--- DATA TO EXAMINE ---

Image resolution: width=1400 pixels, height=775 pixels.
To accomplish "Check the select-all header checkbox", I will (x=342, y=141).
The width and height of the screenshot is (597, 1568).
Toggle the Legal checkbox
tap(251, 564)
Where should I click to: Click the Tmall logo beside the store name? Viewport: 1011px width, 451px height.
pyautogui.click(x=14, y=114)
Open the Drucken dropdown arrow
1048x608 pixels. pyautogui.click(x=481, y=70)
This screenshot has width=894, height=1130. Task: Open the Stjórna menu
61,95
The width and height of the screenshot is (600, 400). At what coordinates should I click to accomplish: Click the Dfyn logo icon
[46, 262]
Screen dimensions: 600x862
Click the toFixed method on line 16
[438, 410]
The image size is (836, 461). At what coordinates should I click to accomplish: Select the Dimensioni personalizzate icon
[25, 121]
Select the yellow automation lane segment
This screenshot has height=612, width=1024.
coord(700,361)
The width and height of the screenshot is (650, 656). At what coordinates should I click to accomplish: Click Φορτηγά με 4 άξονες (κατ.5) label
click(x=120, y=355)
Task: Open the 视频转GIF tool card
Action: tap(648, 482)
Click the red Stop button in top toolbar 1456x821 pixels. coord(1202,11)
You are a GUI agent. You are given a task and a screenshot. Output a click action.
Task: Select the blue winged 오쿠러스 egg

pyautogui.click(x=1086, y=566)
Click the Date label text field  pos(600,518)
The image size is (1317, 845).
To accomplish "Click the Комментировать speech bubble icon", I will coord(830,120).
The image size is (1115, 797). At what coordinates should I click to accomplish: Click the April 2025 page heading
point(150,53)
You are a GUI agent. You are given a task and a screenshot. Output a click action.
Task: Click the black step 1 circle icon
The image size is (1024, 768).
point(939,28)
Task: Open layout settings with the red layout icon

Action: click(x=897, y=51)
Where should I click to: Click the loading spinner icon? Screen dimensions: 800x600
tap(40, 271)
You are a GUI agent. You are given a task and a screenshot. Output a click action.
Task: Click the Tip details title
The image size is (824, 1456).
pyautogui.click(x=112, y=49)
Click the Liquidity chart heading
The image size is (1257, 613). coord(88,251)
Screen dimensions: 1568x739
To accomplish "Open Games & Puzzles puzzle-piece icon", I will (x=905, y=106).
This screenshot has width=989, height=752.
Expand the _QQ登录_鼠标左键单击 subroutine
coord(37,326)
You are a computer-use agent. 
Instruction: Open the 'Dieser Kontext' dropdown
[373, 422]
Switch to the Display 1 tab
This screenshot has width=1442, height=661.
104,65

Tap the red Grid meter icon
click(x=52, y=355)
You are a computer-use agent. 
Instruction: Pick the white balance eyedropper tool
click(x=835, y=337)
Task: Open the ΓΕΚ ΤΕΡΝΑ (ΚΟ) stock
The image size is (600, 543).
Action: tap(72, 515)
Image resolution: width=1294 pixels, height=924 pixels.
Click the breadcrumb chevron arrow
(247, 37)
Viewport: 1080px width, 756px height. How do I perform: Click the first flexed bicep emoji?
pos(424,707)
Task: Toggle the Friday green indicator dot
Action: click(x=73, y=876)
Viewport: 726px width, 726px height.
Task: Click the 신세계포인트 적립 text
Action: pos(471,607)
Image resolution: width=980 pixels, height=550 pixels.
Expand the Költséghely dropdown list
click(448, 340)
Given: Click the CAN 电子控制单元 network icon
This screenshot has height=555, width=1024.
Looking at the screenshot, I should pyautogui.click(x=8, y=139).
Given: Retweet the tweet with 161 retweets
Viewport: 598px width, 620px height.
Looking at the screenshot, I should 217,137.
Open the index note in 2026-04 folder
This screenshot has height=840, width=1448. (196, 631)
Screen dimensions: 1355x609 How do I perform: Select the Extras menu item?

---

WHAT TO PRODUCE: Which lines hold the string "resolution"? Copy all of them from the data above.

RESPONSE BELOW:
Image resolution: width=1400 pixels, height=775 pixels.
Image resolution: width=1294 pixels, height=924 pixels.
Image resolution: width=980 pixels, height=550 pixels.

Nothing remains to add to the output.